* **EXERCISE INSTRUCTIONS**
Transcribe exactly, and only, the lines running from the one that contains "[Für den Newsletter anmelden] (568, 2543)" through the last line of the material. No pictures.

* **MATERIAL FOR THIS TASK**
= = = =
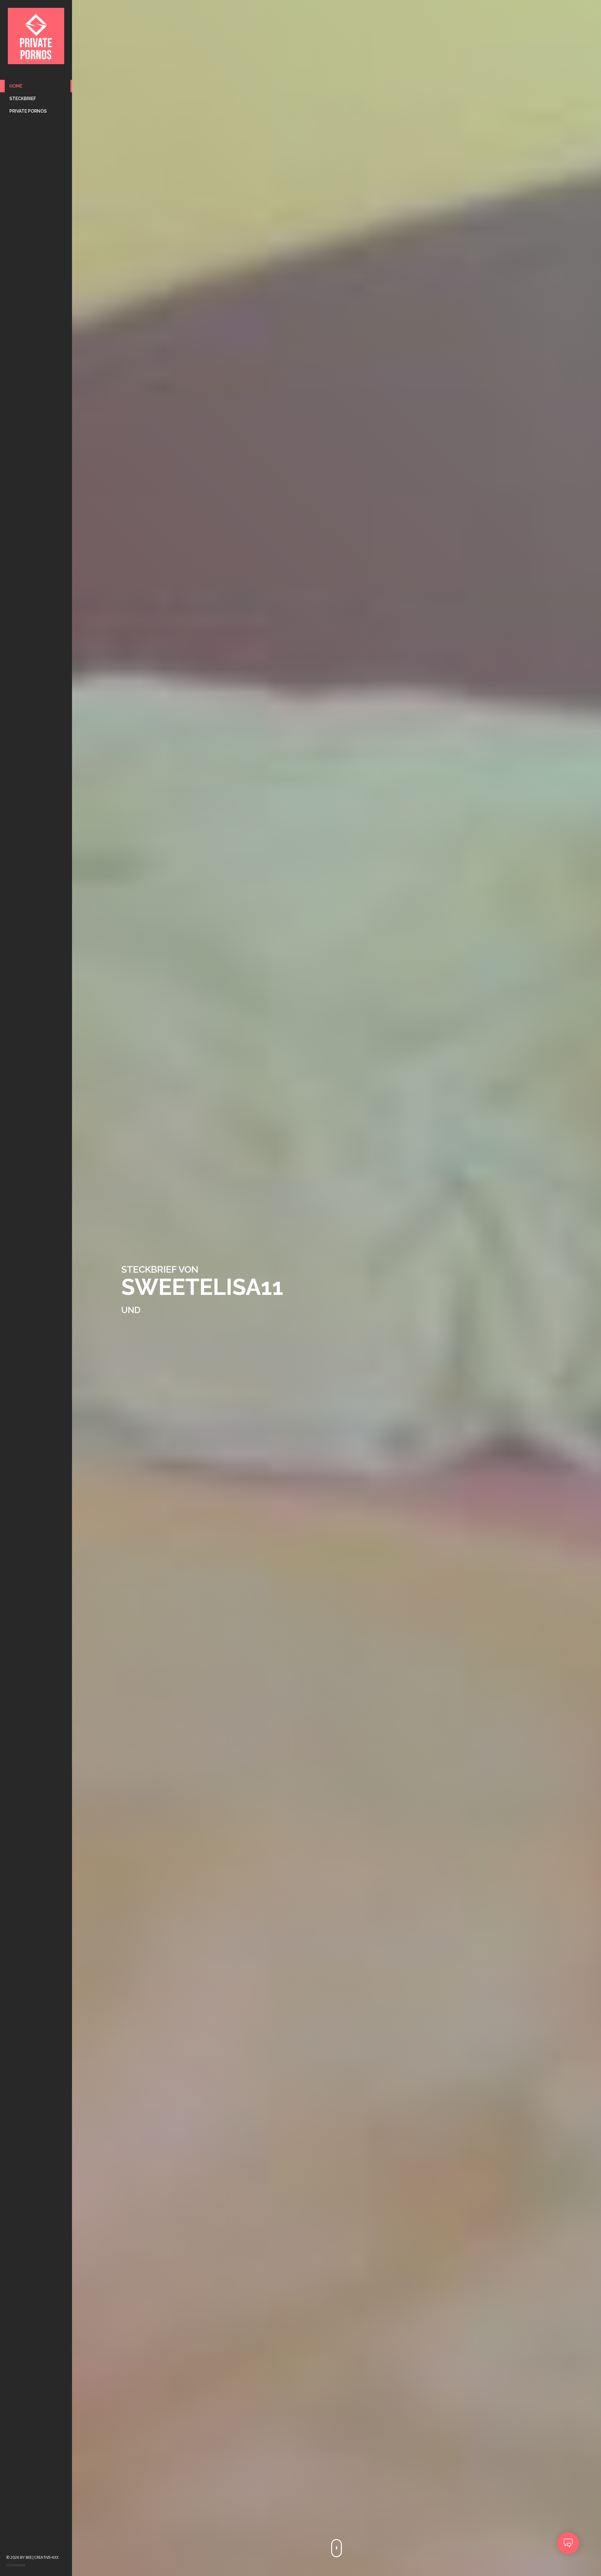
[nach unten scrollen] (336, 2548)
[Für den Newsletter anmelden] (568, 2543)
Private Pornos (28, 111)
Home (15, 86)
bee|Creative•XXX (42, 2557)
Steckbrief (22, 98)
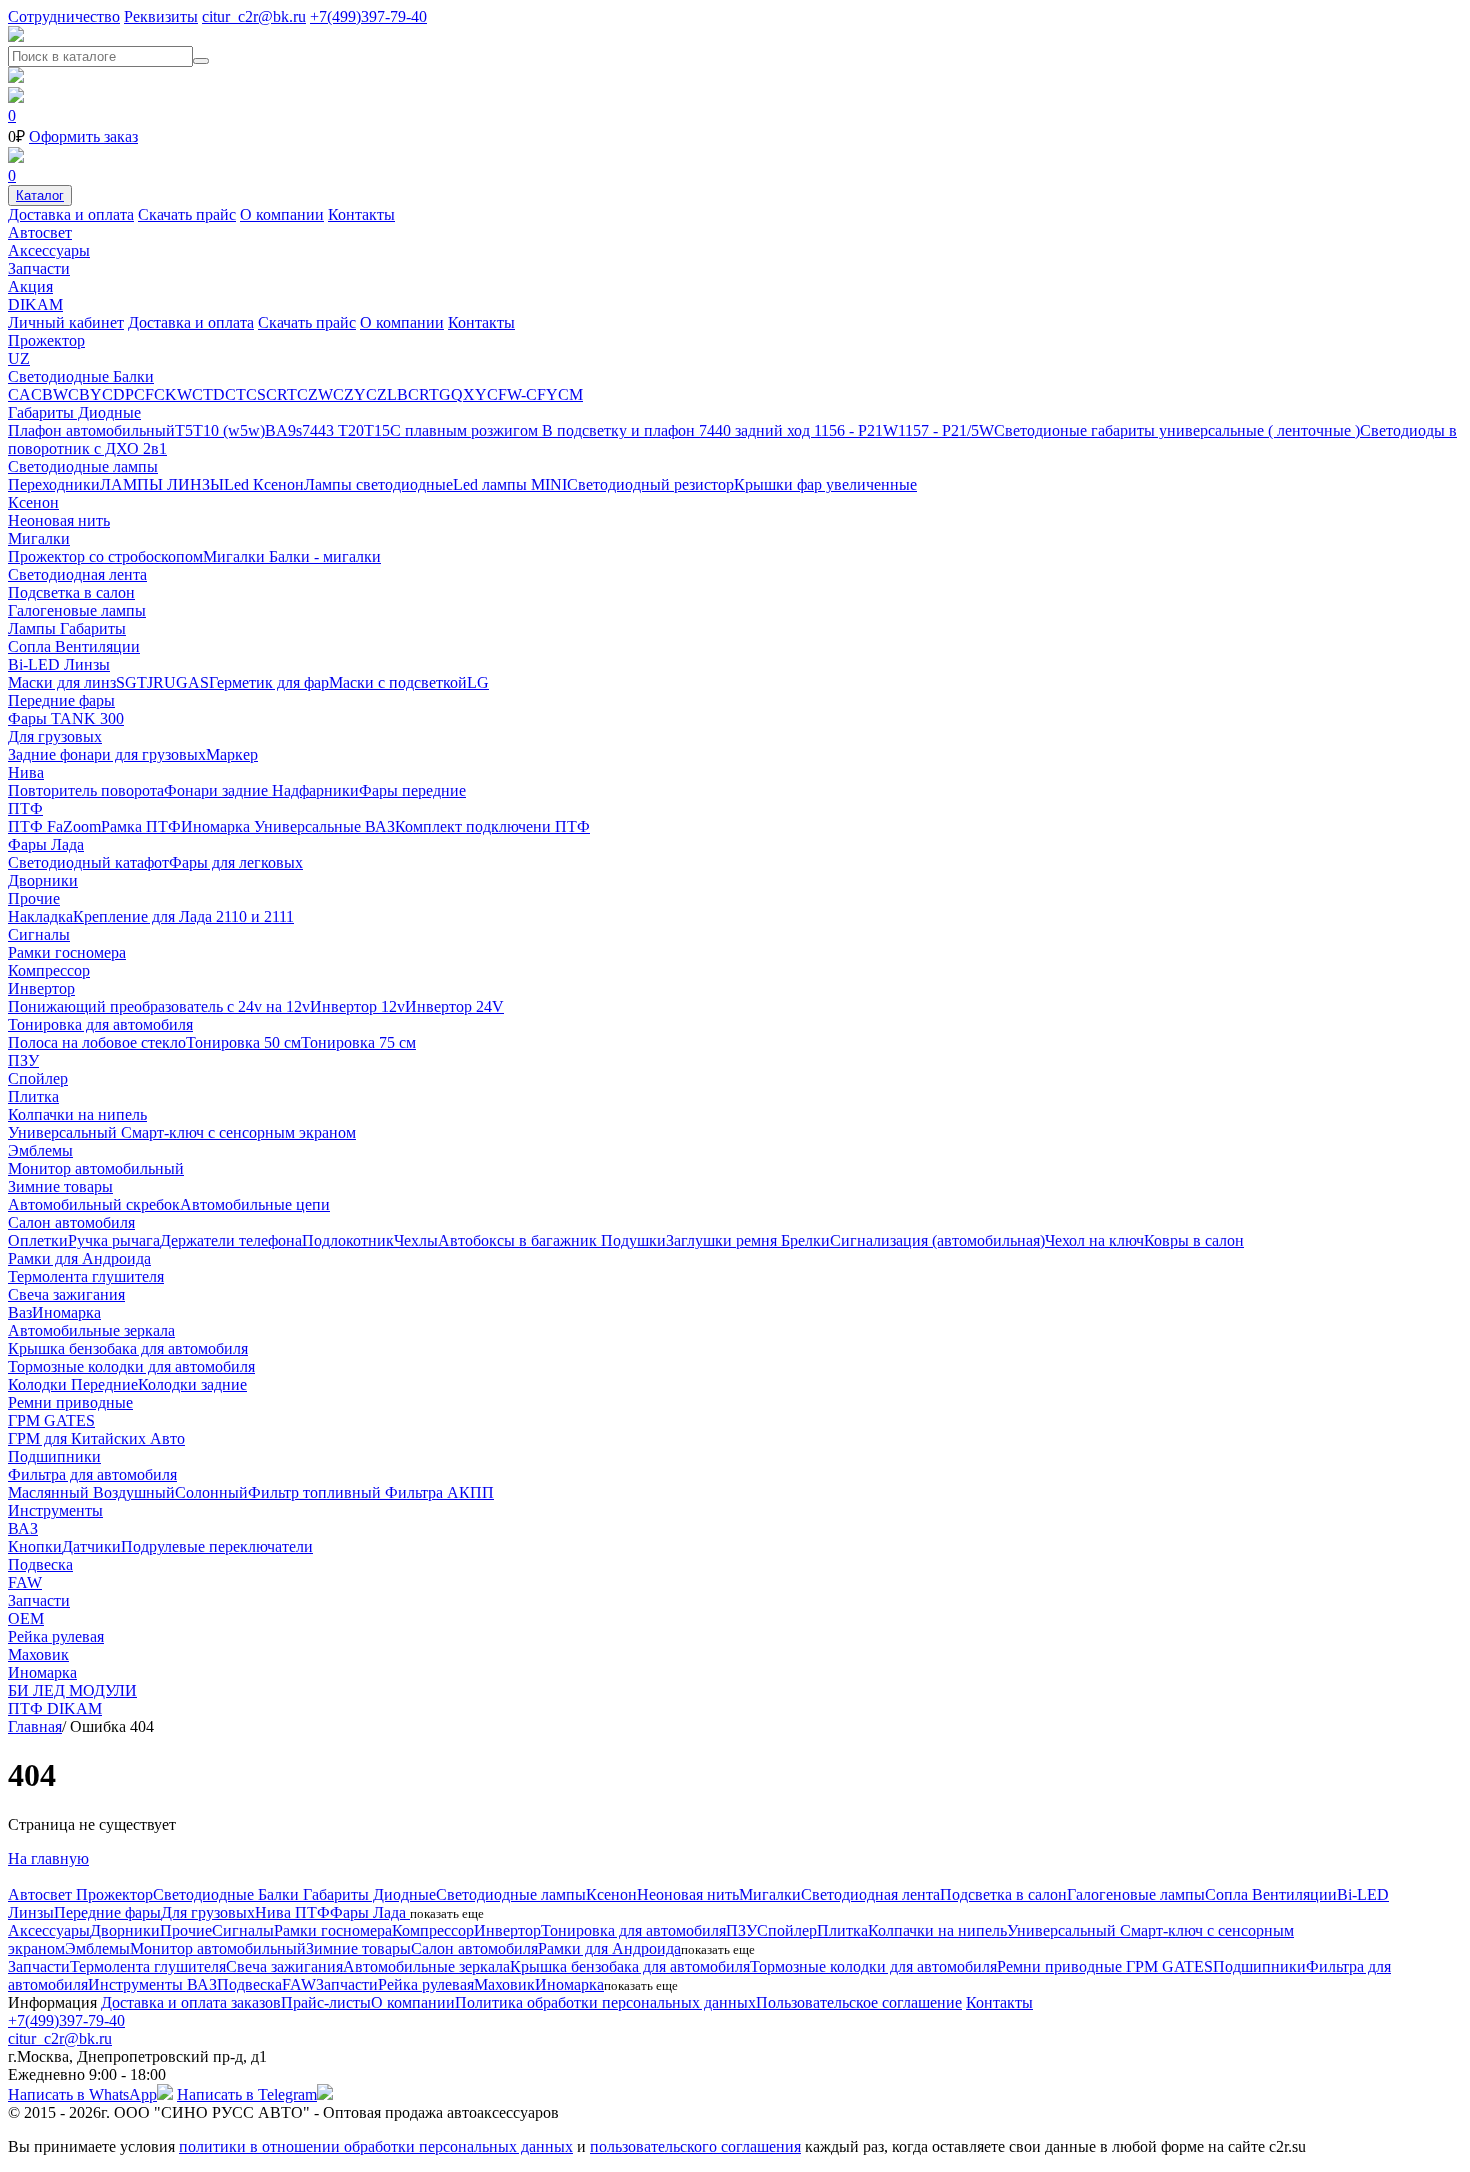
= = = =
* **OUTPUT**
[Für den Newsletter anmelden] (568, 2543)
Private Pornos (28, 111)
Home (15, 86)
bee|Creative•XXX (42, 2557)
Steckbrief (22, 98)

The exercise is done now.